Work instruction » A faithful transcription of all the data is required.

━━━ Data provided

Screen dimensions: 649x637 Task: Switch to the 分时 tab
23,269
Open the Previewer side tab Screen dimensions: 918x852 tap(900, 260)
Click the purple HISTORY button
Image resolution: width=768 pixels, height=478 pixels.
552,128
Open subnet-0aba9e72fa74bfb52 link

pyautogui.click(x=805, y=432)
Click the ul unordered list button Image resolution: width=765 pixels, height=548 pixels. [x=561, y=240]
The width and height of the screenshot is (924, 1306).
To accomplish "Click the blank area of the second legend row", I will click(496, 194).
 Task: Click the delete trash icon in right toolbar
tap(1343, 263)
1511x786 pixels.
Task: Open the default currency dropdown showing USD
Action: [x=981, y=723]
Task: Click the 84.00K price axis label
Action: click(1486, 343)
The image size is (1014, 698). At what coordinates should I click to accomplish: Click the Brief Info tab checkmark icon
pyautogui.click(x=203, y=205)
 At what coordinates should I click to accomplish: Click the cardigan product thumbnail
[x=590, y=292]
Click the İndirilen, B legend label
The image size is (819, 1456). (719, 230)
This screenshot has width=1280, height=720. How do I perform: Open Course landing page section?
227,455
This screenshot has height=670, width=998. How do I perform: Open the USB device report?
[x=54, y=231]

━━━━━━

Result for this exercise »
Screen dimensions: 649x637 Task: Switch to the 分时 tab
23,269
Open the Previewer side tab Screen dimensions: 918x852 tap(900, 260)
Click the purple HISTORY button
Image resolution: width=768 pixels, height=478 pixels.
552,128
Open subnet-0aba9e72fa74bfb52 link

pyautogui.click(x=805, y=432)
Click the ul unordered list button Image resolution: width=765 pixels, height=548 pixels. [x=561, y=240]
The width and height of the screenshot is (924, 1306).
To accomplish "Click the blank area of the second legend row", I will click(496, 194).
 Task: Click the delete trash icon in right toolbar
tap(1343, 263)
1511x786 pixels.
Task: Open the default currency dropdown showing USD
Action: [x=981, y=723]
Task: Click the 84.00K price axis label
Action: click(1486, 343)
The image size is (1014, 698). At what coordinates should I click to accomplish: Click the Brief Info tab checkmark icon
pyautogui.click(x=203, y=205)
 At what coordinates should I click to accomplish: Click the cardigan product thumbnail
[x=590, y=292]
Click the İndirilen, B legend label
The image size is (819, 1456). (719, 230)
This screenshot has width=1280, height=720. How do I perform: Open Course landing page section?
227,455
This screenshot has height=670, width=998. How do I perform: Open the USB device report?
[x=54, y=231]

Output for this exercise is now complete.